- Born: 20 November 1656 Horburg
- Died: 13 April 1743 (aged 86) Wrocław
- Spouse: Silvius II Frederick, Duke of Württemberg-Oels
- House: House of Württemberg
- Father: George II, Duke of Württemberg-Montbéliard
- Mother: Anne de Coligny

= Eleonore Charlotte of Württemberg-Montbéliard =

Eleonore Charlotte of Württemberg-Montbéliard (20 November 1656 - April 1743) was by marriage Duchess of Oels-Württemberg.

== Life ==
Charlotte Eleanor was a daughter of the Duke George II of Württemberg-Montbéliard (1626–1699) from his marriage to Anne (1624–1680), the daughter of Gaspard III de Coligny.

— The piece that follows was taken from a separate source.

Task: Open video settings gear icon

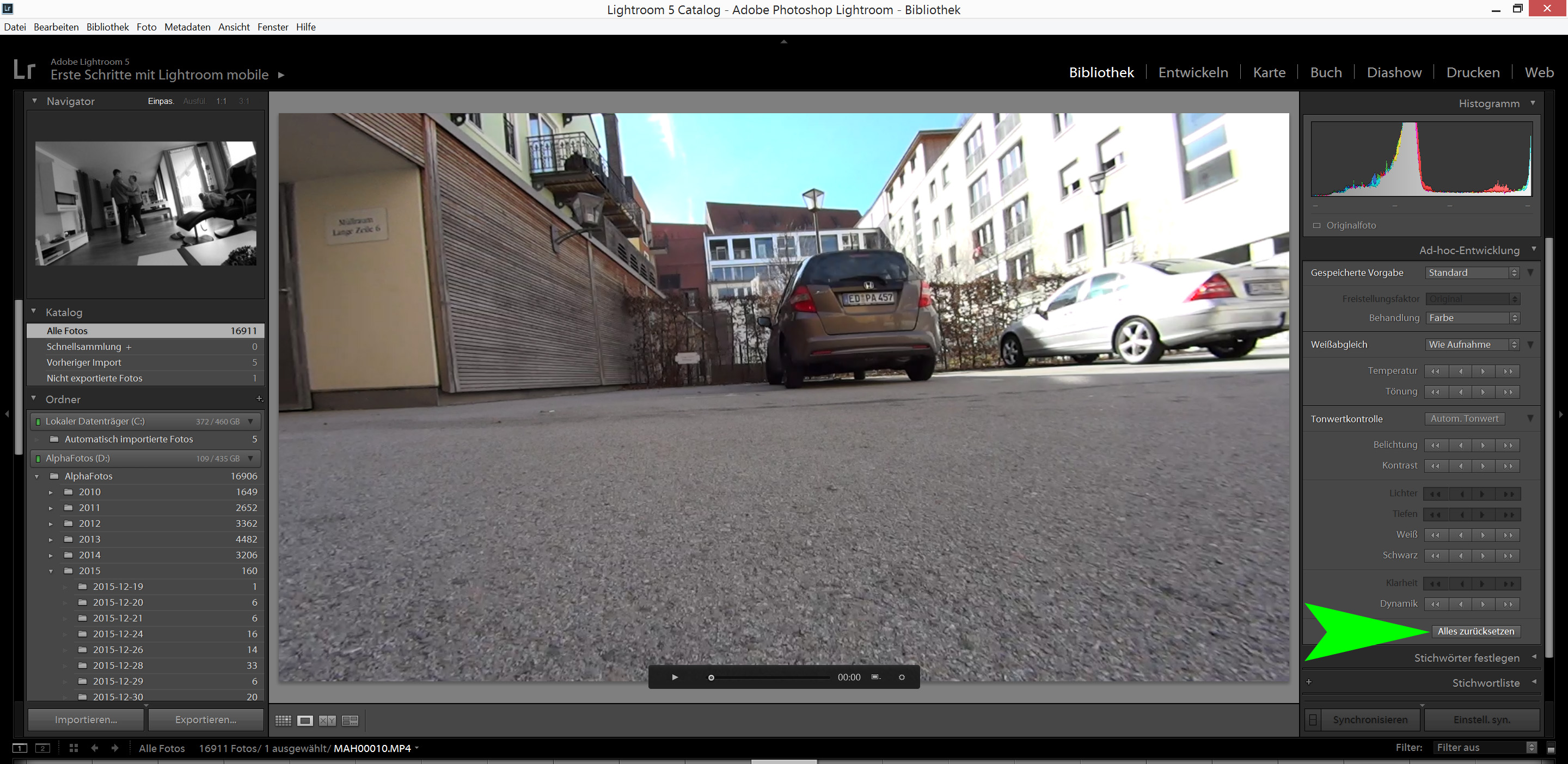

On 7 May 1672, she married Duke Silvius II Frederick of Württemberg-Oels in Oleśnica. The marriage remained childless.

In 1676, Charlotte Eleanor acquired the Lordship and town of Twardogóra and moved her residence there. She expanded the town extensively at her own expense, and supported new inhabitants. In 1688, she replaced the church by a larger one. She obtained a tax exemption for the town's residents for 100 years from Emperor Leopold I.

In 1712, she had a legal dispute with Anna Sophia of Mecklenburg-Schwerin (1647–1726), the widowed Duchess of Württemberg-Juliusburg. She lost the case and had to transfer Twardogóra to Anna Sophia.